#### EXERCÍCIO ESCRITO
Responda, com base no texto sobre o contrato de arrendamento:
1. Em que ano foi celebrado o contrato de arrendamento com o falecido JC?
2. Onde passou a residir a arrendatária três meses depois da transmissão da posição contratual?
3. Qual é o parentesco da Ré JR com a actual arrendatária do imóvel?

#### TEXTO FORNECIDO
O facto de ela, três meses decorridos sobre essa transmissão da posição contratual de arrendatária, ter passado a residir num Lar de Idosos apenas pode, eventualmente, fundamentar a propositura, contra ela, duma acção de despejo, destinada a obter a resolução judicial do contrato de arrendamento em questão (nos termos do art. 1083º, nº 1, e nº 2, al. d), do Código Civil [na redacção introduzida pelo Novo Regime do Arrendamento Urbano aprovado pela Lei nº 6/2006, de 27 de Fevereiro, aplicável, nos termos das disposições conjugadas dos arts. 26º, nº 1, 27º e 28º deste último diploma, aos contratos de arrendamento para habitação celebrados antes de 18/11/1990 – como o que está em discussão nos autos]).
De todo o modo, o contrato de arrendamento celebrado em 1981 com o falecido JC, enquanto não cessar, por resolução ou por qualquer outra causa, tendo sido validamente transmitido para o cônjuge sobrevivo daquele (a referida MB), mantém-se plenamente em vigor.
E, se assim é, a ora Ré JR, sendo – como é – filha da actual arrendatária do imóvel, está legalmente autorizada a permanecer no imóvel reivindicado, nos termos do art.º 76.º, n.º 1, alínea a) e n.º 2, do RAU (e do correspondente artigo 1093º, nº 1 e nº 2, al. a), do Código Civil, na redacção introduzida pela cit. Lei nº 6/2006, de 27 de Fevereiro, que, entretanto, entrou em vigor).

#### SECÇÃO DE DADOS
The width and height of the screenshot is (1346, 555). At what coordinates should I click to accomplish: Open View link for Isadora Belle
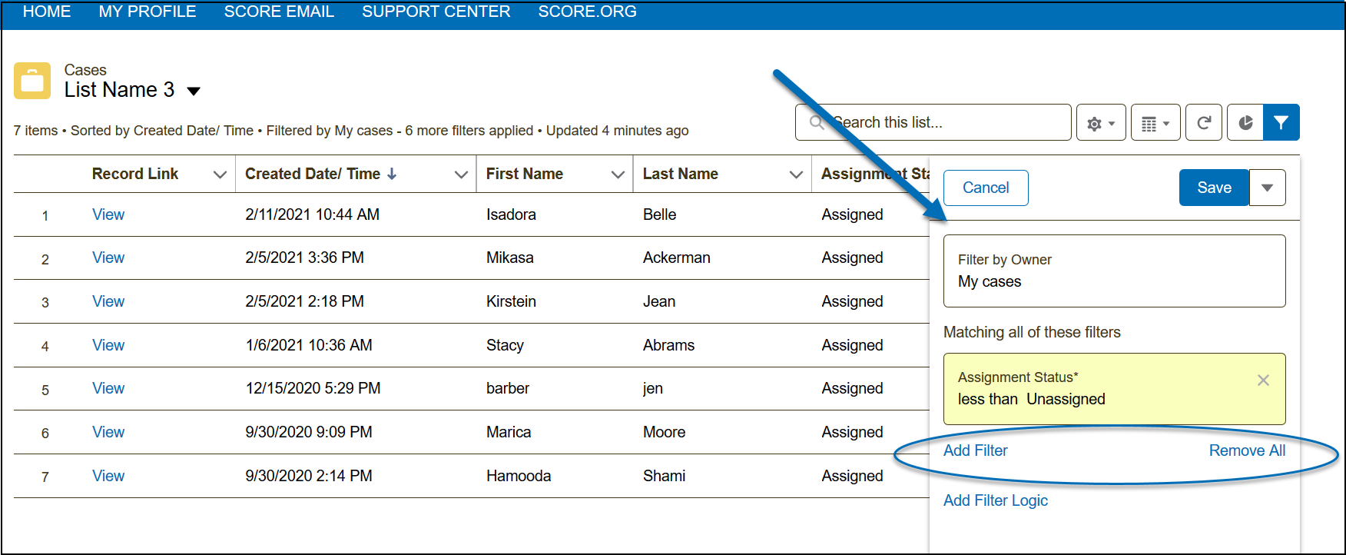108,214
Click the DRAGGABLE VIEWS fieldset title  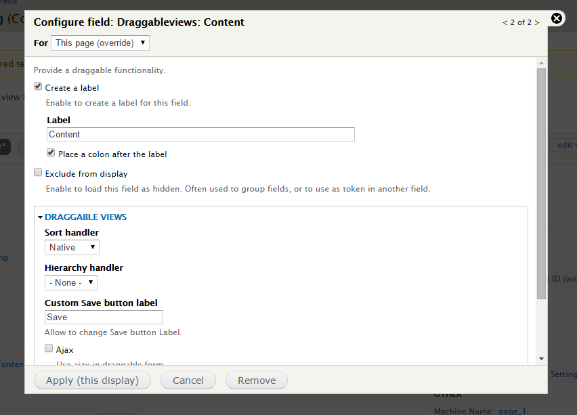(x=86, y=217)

--

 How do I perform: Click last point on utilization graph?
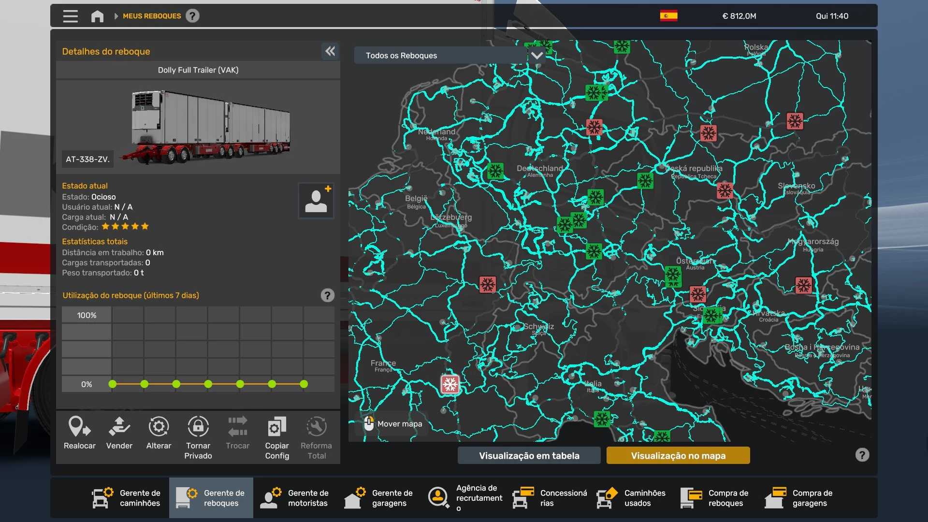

==

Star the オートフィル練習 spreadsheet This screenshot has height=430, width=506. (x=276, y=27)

#### RESPOSTA
1. Em 1981.
2. Num Lar de Idosos.
3. É filha da actual arrendatária.